The launch of the site might seem to stray from Yahoo's previously announced strategy to focus on its "starting points," such as Yahoo's e-mail, search and personalized home pages, or established verticals such as Yahoo Finance or Yahoo Sports. But Amy Iorio, general manager of Yahoo Lifestyles, said it supports the starting point strategy because "Yahoo is a starting point for 40 million women." She said Shine is meant to help Yahoo be "one stop for everything you want."
Competition for Glam, iVillage
No doubt it's certainly a way for Yahoo to go after the territory of women-focused ad network Glam Media and NBC Universal's iVillage. The goal for Shine is to be No. 1 in unique visitors, said Yahoo execs. Of course, it's got a big head start with Yahoo's massive audience.
Ms. Holley said the site will be edgier than some of the current women's fare. "It's not Jane -- that was specific and too niche-exist," she said. "But voice is really important to me." She said focus groups of women said they felt mainstream media was too humorless and too often talked down to them. Sample headlines from day one? "21's Kate Bosworth talks about film, road trips and cheating" and "Carla Bruni-Sarkozy: We think you're awesome."
It's also a bit of a consolidation play: Yahoo Food will be folded into Shine, Ms.
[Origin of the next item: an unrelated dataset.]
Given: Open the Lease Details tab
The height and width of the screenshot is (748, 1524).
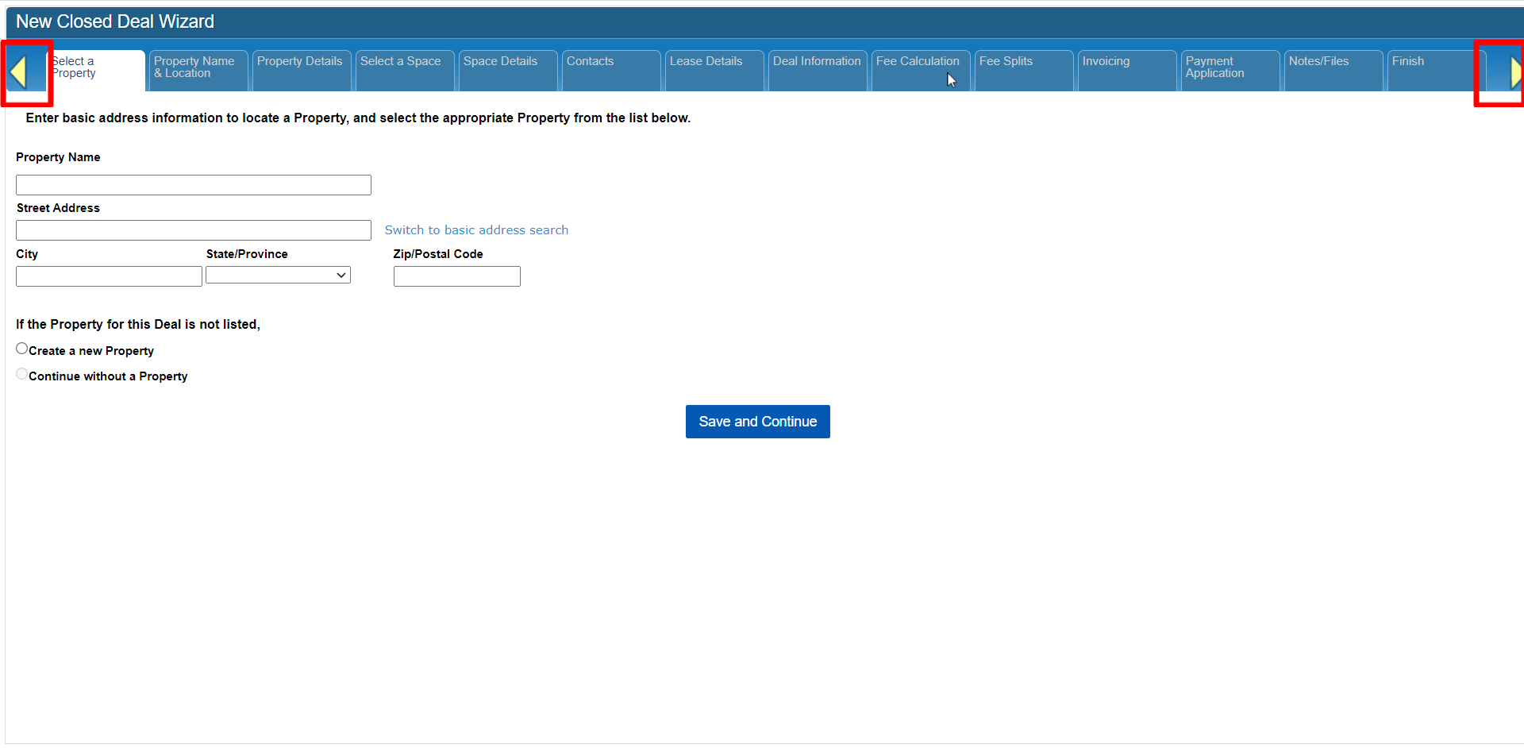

Iorio said. "It's creating efficiency -- a bigger lifestyle play made sense vs. a niche one," she said.
Shine will depend on media partners such as Hearst Magazines, Rodale, Time Inc. and Eating Well magazine for some of its content. Through a variety of licensing, syndication and revenue sharing deals, articles from titles such as Redbook, Harper's Bazaar, Good Housekeeping, Marie Claire, Prevention, Men's Health and In Style will be posted at the site.